Um 12 Uhr treffen wir uns bei Hella um zusammen zu frühstücken, die Tour nachzubereiten, zu überlegen, was mit dem Überschuss-Geld passieren kann. Die Zeit ist wie immer zu knapp und wir flitzen zum RAW-Tempel um das letzte Mal (...seufz?!) all das Geraffel aufzubauen. Balou ist als "Dernierenscherz" extra nochmal nach Berlin gereist, um beim letzten Auftritt dabei zu sein und überrascht uns im RAW-Tempel. Immernoch ist der Krankenstand in der Gruppe hoch, aber "Revolte macht das schon". Auch im RAW ist es schnell wieder rappelvoll - trotzdem fangen wir mit 40 Minuten Verspätung an - erst fehlte noch eine Requisite, dann fehlte noch ein Schauspieler und schließlich muss ja auch noch kurz Zeit sein für den traditionellen Achterkreis - eine Aufwärmübung, die sich bei Revolte Springen zum Zusammenkommen kurz vor dem Auftritt etabliert hat. Phil wird vor der Bühne nervös, die Anderen gehen hinter der Bühne mit gemischten Gefühlen in die letzte Aufführung... Die Derniere wird ein toller Auftritt, für den nochmal alle ihre mehr oder weniger letzten Energiereserven irgendwoher gezerrt haben, um mit soviel Energie und Spielfreude wie nur möglich die knapp 300 Leute zu bespielen. Beim allerallerletzten Lied ("Mach dich nicht klein statt zu leben") schwanken unsere Gefühle zwischen Erleichterung und Wehmut, Freude und Traurigkeit hin und her.

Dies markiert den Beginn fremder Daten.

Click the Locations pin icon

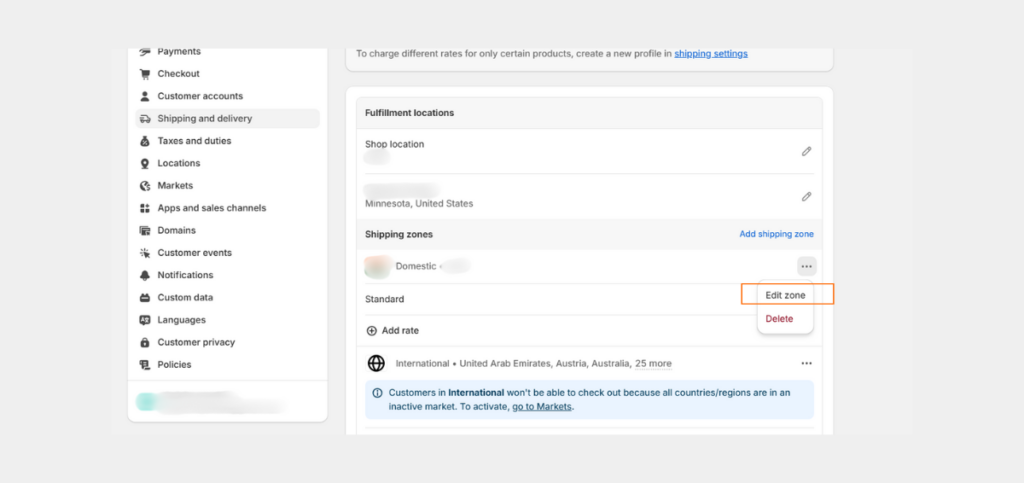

Hinter uns liegt ein vollgepackter Monat "Klein Statt Leben": zwei Wochen proben in Berlin, 17 Tage Tour mit 14 Auftritten in 12 Städten. Wir haben ungefähr 2000 Leute bespielt, sind rund 2000 Kilometer durch West-, Nord- und Ostdeutschland gefahren. Während dieser Zeit haben wir ungefähr 90 Liter Kaffee und wahrscheinlich eine LKW-Ladung Bionade getrunken, die Bühne 30 mal auf- bzw. abgebaut, was insgesamt mindestens 60 Stunden gedauert hat - ohne Einleuchten allerdings. Wir haben alle ein paar graue Haare und Augenringe mehr, müssen uns erstmal ordentlich ausschlafen (allein in einem Zimmer - nicht mit 9 anderen Leuten drumherum) und wissen aber jetzt schon, dass wir wieder zusammen losfahren und die Bühnen entern werden um unsere poetische Pöbelpop-Provinzposse oder andere Sachen zu spielen. Vielleicht geht es erstmal im Sommer 2008 auf Tour mit Strassenprogramm, was wir in den Jahren 2002, 2004 und 2006 schon gemacht haben. Für "Klein Statt Leben" finden wir frühestens im Herbst 2008 wieder Zeit.
Wir bedanken uns für die viele Unterstützung rund um das Stück und die Tour!
Die Überschüsse dieser Tour gingen an Rote Hilfe/G8, Köpi, Stressfaktor, Hiergeblieben, AK Kraak, Köpidrucke, Schwarzer Kanal, Rigaer 84, Flüchtlingsini.